■ 记录摘录 ■

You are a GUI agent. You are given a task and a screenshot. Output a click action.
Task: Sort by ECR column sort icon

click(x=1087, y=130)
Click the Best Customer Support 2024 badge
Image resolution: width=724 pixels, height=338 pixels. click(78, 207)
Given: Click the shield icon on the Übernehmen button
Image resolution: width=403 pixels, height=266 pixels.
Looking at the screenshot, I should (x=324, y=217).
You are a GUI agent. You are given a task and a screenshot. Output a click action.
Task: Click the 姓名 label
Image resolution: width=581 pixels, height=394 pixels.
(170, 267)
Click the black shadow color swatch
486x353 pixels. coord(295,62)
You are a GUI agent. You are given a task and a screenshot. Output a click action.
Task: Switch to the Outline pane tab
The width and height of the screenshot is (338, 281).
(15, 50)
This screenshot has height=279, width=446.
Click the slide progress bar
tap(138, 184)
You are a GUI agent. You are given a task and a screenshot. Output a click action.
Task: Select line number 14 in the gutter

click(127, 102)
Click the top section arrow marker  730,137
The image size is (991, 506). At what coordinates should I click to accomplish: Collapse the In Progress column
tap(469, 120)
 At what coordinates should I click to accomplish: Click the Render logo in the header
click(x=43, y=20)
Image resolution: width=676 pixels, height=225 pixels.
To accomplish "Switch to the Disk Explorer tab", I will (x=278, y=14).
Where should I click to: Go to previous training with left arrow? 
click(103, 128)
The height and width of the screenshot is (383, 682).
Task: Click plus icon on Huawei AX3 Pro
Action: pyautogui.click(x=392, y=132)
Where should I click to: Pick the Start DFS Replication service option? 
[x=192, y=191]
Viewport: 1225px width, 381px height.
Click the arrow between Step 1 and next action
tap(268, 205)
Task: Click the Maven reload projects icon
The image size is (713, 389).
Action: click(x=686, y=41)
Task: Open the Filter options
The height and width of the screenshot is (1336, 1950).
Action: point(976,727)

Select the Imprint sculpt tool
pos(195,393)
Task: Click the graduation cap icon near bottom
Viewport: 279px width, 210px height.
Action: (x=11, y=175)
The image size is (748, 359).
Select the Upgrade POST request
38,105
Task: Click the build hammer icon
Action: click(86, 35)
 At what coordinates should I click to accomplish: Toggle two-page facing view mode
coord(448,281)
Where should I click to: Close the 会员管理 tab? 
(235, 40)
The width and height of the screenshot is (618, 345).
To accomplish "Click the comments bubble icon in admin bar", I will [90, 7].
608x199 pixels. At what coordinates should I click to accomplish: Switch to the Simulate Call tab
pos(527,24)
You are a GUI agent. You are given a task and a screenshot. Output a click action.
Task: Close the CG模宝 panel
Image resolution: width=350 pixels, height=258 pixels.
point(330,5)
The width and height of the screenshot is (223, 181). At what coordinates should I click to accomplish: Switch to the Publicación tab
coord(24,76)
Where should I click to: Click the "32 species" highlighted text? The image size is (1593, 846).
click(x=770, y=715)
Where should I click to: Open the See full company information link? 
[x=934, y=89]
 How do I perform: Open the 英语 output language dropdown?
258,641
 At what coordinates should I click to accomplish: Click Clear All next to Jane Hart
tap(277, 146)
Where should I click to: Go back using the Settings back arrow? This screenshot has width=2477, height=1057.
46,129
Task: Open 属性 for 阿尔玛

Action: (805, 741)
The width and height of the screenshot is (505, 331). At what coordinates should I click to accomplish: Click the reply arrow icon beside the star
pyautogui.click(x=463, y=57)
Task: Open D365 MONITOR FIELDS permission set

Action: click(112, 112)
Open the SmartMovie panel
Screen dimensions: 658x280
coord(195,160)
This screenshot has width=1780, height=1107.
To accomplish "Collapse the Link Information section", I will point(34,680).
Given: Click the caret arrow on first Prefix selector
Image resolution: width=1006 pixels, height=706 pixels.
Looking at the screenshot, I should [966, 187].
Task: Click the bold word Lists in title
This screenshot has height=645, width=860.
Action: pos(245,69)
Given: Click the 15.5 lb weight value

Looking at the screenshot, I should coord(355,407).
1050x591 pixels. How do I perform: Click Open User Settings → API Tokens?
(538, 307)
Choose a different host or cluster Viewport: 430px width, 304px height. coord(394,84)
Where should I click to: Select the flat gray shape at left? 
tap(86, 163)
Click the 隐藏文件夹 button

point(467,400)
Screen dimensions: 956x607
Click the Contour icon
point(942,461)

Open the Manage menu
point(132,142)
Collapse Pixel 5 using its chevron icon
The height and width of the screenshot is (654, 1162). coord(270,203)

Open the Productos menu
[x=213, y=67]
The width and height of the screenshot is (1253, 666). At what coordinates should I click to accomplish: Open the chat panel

■ 任务要求 ■
把上面的每一行都逐字重抄一遍，不做任何改动。

■ 参考答案 ■
You are a GUI agent. You are given a task and a screenshot. Output a click action.
Task: Sort by ECR column sort icon

click(x=1087, y=130)
Click the Best Customer Support 2024 badge
Image resolution: width=724 pixels, height=338 pixels. click(78, 207)
Given: Click the shield icon on the Übernehmen button
Image resolution: width=403 pixels, height=266 pixels.
Looking at the screenshot, I should (x=324, y=217).
You are a GUI agent. You are given a task and a screenshot. Output a click action.
Task: Click the 姓名 label
Image resolution: width=581 pixels, height=394 pixels.
(170, 267)
Click the black shadow color swatch
486x353 pixels. coord(295,62)
You are a GUI agent. You are given a task and a screenshot. Output a click action.
Task: Switch to the Outline pane tab
The width and height of the screenshot is (338, 281).
(15, 50)
This screenshot has height=279, width=446.
Click the slide progress bar
tap(138, 184)
You are a GUI agent. You are given a task and a screenshot. Output a click action.
Task: Select line number 14 in the gutter

click(127, 102)
Click the top section arrow marker  730,137
The image size is (991, 506). At what coordinates should I click to accomplish: Collapse the In Progress column
tap(469, 120)
 At what coordinates should I click to accomplish: Click the Render logo in the header
click(x=43, y=20)
Image resolution: width=676 pixels, height=225 pixels.
To accomplish "Switch to the Disk Explorer tab", I will (x=278, y=14).
Where should I click to: Go to previous training with left arrow? 
click(103, 128)
The height and width of the screenshot is (383, 682).
Task: Click plus icon on Huawei AX3 Pro
Action: pyautogui.click(x=392, y=132)
Where should I click to: Pick the Start DFS Replication service option? 
[x=192, y=191]
Viewport: 1225px width, 381px height.
Click the arrow between Step 1 and next action
tap(268, 205)
Task: Click the Maven reload projects icon
The image size is (713, 389).
Action: click(x=686, y=41)
Task: Open the Filter options
The height and width of the screenshot is (1336, 1950).
Action: point(976,727)

Select the Imprint sculpt tool
pos(195,393)
Task: Click the graduation cap icon near bottom
Viewport: 279px width, 210px height.
Action: (x=11, y=175)
The image size is (748, 359).
Select the Upgrade POST request
38,105
Task: Click the build hammer icon
Action: click(86, 35)
 At what coordinates should I click to accomplish: Toggle two-page facing view mode
coord(448,281)
Where should I click to: Close the 会员管理 tab? 
(235, 40)
The width and height of the screenshot is (618, 345).
To accomplish "Click the comments bubble icon in admin bar", I will [90, 7].
608x199 pixels. At what coordinates should I click to accomplish: Switch to the Simulate Call tab
pos(527,24)
You are a GUI agent. You are given a task and a screenshot. Output a click action.
Task: Close the CG模宝 panel
Image resolution: width=350 pixels, height=258 pixels.
point(330,5)
The width and height of the screenshot is (223, 181). At what coordinates should I click to accomplish: Switch to the Publicación tab
coord(24,76)
Where should I click to: Click the "32 species" highlighted text? The image size is (1593, 846).
click(x=770, y=715)
Where should I click to: Open the See full company information link? 
[x=934, y=89]
 How do I perform: Open the 英语 output language dropdown?
258,641
 At what coordinates should I click to accomplish: Click Clear All next to Jane Hart
tap(277, 146)
Where should I click to: Go back using the Settings back arrow? This screenshot has width=2477, height=1057.
46,129
Task: Open 属性 for 阿尔玛

Action: (805, 741)
The width and height of the screenshot is (505, 331). At what coordinates should I click to accomplish: Click the reply arrow icon beside the star
pyautogui.click(x=463, y=57)
Task: Open D365 MONITOR FIELDS permission set

Action: click(112, 112)
Open the SmartMovie panel
Screen dimensions: 658x280
coord(195,160)
This screenshot has width=1780, height=1107.
To accomplish "Collapse the Link Information section", I will point(34,680).
Given: Click the caret arrow on first Prefix selector
Image resolution: width=1006 pixels, height=706 pixels.
Looking at the screenshot, I should [966, 187].
Task: Click the bold word Lists in title
This screenshot has height=645, width=860.
Action: pos(245,69)
Given: Click the 15.5 lb weight value

Looking at the screenshot, I should coord(355,407).
1050x591 pixels. How do I perform: Click Open User Settings → API Tokens?
(538, 307)
Choose a different host or cluster Viewport: 430px width, 304px height. coord(394,84)
Where should I click to: Select the flat gray shape at left? 
tap(86, 163)
Click the 隐藏文件夹 button

point(467,400)
Screen dimensions: 956x607
Click the Contour icon
point(942,461)

Open the Manage menu
point(132,142)
Collapse Pixel 5 using its chevron icon
The height and width of the screenshot is (654, 1162). coord(270,203)

Open the Productos menu
[x=213, y=67]
The width and height of the screenshot is (1253, 666). At what coordinates should I click to accomplish: Open the chat panel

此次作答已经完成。